# TEXT BLOCK
=== Section Start ===

Using compressed air would require a much larger pressure vessel. You not only have to have the pressure, but also the volume. (since you'll be dumping a high volume in a very short time) You end up with something much less portable. The air compressor alone, is a severe handicap. 

A good old fashioned M80 in a straight pipe stuck into the sand would be just the ticket. No need for heavy pipe, or even a tightly packed payload. Nothing but a nice bloop when you set it off, similar to a mortar. Heck, the guy 20 yards away from you might not even notice the sound. Use a sabot type packaging. One could easily use a potato cut in half, with the ends cut flat, and the pyramid sinker resting on the forward potato flat. Making M80's is super simple. Making flash powder for pyrotechnics is just one ingredient different from making black powder. (use 400 mesh aluminum instead of charcoal for a fast burn) Fill the cases 1/3 full for optimal report. You can even tear apart regular firecrackers, if you're too scared to buy Potassium Nitrate, Sulfur and pyro grade aluminum.

My father used to build pyrotechnic displays, and I was using a gram scale before most kids my age were allowed to have sleepovers. Launching things is in my DNA.

=== Section End ===

# TASKS FOR THIS EXERCISE
A – Can you repeat the post from "A good old fashioned" up to and including "pyro grade aluminum.", changing "potato" to "turnip"?
B – Answer these questions about the post:
(i) What does using compressed air require, according to the post?
(ii) What did the writer's father use to build?
(iii) How far away is the guy who might not even notice the sound?
The entries that follow come from a separate source.

# RECORDS SUPPLIED
=== Section Start ===

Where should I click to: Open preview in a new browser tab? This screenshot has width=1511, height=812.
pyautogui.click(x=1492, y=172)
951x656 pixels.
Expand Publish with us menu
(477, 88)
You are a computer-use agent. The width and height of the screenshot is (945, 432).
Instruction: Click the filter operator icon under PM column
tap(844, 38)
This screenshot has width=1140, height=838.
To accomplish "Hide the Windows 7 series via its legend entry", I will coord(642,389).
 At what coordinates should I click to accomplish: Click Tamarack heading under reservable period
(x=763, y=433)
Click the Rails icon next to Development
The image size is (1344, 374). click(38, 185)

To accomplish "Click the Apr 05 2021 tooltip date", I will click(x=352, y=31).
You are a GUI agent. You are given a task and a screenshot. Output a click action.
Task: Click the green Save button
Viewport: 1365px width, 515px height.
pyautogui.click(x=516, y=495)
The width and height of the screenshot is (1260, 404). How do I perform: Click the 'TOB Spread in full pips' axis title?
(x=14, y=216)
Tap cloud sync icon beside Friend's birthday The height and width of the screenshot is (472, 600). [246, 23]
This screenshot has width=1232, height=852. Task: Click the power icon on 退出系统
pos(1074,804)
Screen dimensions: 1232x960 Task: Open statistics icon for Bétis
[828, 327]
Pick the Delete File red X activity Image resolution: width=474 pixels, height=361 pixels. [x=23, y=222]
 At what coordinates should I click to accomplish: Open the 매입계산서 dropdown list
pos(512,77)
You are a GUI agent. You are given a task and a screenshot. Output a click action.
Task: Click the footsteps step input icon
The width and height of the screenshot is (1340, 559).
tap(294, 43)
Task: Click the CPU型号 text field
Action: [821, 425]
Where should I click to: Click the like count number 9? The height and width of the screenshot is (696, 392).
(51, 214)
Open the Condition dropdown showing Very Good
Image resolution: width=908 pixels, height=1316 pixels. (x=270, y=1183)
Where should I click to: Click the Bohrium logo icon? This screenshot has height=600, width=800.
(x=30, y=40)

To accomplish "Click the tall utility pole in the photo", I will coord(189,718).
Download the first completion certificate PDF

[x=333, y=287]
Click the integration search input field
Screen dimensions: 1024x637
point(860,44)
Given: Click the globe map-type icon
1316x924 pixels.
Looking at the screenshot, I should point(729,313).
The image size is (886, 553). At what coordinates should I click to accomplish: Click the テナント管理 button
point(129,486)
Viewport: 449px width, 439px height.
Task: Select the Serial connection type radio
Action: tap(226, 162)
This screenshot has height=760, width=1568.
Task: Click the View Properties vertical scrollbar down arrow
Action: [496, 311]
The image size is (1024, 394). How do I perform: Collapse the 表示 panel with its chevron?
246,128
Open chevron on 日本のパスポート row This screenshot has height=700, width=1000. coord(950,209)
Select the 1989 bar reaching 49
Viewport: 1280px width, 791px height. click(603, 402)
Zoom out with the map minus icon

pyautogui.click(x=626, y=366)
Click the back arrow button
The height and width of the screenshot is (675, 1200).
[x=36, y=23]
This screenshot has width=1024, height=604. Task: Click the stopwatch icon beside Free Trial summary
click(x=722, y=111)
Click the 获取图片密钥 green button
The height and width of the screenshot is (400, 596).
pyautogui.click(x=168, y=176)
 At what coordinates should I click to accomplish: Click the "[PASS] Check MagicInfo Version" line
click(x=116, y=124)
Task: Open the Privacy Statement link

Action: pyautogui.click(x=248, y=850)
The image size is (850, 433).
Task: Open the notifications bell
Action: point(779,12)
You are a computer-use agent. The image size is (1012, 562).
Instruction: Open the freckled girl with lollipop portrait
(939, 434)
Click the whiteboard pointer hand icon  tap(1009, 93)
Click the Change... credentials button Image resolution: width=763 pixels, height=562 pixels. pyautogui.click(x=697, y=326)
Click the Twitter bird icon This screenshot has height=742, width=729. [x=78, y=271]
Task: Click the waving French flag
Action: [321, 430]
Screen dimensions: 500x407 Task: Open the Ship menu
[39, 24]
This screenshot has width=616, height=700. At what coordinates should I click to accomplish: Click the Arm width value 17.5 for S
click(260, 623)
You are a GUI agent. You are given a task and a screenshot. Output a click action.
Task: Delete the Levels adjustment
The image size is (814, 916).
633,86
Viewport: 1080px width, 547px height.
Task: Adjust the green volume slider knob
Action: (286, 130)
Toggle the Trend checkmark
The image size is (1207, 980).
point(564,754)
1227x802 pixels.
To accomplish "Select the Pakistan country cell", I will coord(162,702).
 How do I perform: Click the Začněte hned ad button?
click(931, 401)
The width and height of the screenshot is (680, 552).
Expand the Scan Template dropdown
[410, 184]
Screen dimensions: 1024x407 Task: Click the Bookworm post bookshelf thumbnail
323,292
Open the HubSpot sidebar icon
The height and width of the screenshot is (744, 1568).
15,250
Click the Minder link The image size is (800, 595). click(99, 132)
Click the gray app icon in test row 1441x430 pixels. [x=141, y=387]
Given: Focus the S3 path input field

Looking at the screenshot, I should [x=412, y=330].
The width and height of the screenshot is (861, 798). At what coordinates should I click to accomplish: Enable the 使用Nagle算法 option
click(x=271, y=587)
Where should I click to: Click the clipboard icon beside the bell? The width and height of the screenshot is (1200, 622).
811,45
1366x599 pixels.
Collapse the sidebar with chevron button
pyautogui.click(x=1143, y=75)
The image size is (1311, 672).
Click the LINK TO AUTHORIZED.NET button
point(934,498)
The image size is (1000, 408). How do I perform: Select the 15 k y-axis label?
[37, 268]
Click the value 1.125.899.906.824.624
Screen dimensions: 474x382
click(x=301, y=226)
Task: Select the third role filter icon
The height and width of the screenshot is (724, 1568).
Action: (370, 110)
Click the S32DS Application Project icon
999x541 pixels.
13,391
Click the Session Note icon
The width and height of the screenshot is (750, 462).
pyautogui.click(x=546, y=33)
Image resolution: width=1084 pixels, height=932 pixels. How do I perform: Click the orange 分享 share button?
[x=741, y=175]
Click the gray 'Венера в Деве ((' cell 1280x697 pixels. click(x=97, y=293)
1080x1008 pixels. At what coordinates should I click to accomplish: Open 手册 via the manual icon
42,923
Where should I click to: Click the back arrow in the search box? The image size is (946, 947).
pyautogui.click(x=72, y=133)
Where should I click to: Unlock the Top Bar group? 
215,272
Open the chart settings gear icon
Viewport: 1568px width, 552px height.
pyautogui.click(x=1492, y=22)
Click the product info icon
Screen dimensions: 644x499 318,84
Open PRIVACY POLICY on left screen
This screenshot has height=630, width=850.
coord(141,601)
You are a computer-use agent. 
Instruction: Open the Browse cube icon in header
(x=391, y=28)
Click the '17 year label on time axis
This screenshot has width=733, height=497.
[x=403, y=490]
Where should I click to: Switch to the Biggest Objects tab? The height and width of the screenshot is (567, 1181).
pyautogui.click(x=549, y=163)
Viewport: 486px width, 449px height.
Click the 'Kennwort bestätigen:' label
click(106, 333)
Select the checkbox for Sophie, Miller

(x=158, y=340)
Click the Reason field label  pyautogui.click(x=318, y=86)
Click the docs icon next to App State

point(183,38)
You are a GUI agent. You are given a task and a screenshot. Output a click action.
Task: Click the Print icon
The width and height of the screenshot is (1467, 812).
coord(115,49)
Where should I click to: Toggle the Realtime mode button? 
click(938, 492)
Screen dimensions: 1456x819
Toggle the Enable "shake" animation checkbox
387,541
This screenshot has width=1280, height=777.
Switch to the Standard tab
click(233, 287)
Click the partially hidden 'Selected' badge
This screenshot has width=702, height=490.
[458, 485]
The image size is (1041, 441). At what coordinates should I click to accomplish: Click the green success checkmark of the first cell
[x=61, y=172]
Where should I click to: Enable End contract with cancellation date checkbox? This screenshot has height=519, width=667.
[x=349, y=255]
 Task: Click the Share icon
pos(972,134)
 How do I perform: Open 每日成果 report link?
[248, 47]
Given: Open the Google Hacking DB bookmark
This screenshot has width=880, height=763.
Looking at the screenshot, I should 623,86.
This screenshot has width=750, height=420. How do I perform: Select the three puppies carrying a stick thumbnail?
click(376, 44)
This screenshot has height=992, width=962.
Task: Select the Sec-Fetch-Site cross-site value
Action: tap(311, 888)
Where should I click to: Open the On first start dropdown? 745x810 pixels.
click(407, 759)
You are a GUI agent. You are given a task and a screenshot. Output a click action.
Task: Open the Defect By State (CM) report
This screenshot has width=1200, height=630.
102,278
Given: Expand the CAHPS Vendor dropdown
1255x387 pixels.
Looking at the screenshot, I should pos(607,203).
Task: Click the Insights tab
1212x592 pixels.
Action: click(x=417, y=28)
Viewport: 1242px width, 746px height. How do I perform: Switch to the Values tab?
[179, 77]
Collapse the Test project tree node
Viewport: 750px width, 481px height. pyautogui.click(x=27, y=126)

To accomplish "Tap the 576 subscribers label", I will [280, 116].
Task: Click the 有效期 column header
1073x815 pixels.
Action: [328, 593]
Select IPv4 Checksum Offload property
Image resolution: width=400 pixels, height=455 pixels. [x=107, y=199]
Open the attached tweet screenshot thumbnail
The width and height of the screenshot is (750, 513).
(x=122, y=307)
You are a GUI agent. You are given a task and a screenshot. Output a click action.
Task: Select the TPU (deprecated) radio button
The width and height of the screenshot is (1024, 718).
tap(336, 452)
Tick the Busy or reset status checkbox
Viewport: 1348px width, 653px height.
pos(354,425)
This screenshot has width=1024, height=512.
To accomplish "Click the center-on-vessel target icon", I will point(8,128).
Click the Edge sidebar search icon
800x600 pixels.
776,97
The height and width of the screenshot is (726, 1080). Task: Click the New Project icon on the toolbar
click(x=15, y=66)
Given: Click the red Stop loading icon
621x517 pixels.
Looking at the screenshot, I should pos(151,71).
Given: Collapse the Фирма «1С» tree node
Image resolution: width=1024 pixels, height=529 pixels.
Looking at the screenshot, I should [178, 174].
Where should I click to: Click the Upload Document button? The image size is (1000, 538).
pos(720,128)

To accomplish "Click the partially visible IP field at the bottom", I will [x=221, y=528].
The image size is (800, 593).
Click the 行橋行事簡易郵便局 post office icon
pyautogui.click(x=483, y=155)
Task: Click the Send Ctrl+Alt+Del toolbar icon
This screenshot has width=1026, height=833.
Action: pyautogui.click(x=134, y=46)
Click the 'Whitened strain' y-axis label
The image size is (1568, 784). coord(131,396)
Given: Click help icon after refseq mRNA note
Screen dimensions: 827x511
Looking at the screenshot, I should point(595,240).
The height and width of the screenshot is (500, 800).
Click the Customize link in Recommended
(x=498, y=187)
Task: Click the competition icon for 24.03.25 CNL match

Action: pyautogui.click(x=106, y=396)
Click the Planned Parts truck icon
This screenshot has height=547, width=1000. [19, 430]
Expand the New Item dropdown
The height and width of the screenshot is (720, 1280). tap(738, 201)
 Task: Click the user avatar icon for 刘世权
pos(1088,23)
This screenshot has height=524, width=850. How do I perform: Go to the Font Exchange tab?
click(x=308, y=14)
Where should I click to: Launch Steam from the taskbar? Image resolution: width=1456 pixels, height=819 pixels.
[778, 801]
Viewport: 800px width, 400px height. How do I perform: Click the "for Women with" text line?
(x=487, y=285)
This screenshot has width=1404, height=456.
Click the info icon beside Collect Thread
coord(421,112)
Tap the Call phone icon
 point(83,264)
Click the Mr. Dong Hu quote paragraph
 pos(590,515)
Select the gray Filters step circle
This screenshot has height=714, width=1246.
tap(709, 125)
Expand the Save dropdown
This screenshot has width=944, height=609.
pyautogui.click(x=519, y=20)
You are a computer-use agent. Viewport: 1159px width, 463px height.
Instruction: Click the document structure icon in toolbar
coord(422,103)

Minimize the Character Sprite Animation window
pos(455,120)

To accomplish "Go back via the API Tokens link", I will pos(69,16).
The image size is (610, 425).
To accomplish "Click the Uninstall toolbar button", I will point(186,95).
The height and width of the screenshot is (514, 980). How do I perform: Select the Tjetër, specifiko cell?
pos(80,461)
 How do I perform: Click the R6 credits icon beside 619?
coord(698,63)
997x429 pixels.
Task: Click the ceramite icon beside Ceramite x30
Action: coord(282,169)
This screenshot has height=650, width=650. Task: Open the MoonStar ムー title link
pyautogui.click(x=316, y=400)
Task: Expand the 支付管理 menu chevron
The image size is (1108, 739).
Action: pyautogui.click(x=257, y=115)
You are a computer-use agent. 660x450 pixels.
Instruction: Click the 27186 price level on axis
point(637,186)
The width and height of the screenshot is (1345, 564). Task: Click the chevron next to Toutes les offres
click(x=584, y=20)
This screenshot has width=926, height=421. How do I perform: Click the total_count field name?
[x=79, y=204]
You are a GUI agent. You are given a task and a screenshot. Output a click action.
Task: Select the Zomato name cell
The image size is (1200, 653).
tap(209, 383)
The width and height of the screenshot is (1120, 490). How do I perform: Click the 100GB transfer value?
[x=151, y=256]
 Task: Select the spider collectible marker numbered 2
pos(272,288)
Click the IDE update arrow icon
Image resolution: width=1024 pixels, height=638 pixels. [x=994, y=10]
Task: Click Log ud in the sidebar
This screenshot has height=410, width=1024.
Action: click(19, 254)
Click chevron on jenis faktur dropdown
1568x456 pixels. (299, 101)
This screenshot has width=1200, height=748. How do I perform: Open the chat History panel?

=== Section End ===

# EXERCISE ANSWERS
A –
A good old fashioned M80 in a straight pipe stuck into the sand would be just the ticket. No need for heavy pipe, or even a tightly packed payload. Nothing but a nice bloop when you set it off, similar to a mortar. Heck, the guy 20 yards away from you might not even notice the sound. Use a sabot type packaging. One could easily use a turnip cut in half, with the ends cut flat, and the pyramid sinker resting on the forward turnip flat. Making M80's is super simple. Making flash powder for pyrotechnics is just one ingredient different from making black powder. (use 400 mesh aluminum instead of charcoal for a fast burn) Fill the cases 1/3 full for optimal report. You can even tear apart regular firecrackers, if you're too scared to buy Potassium Nitrate, Sulfur and pyro grade aluminum.

B –
(i) A much larger pressure vessel
(ii) Pyrotechnic displays
(iii) 20 yards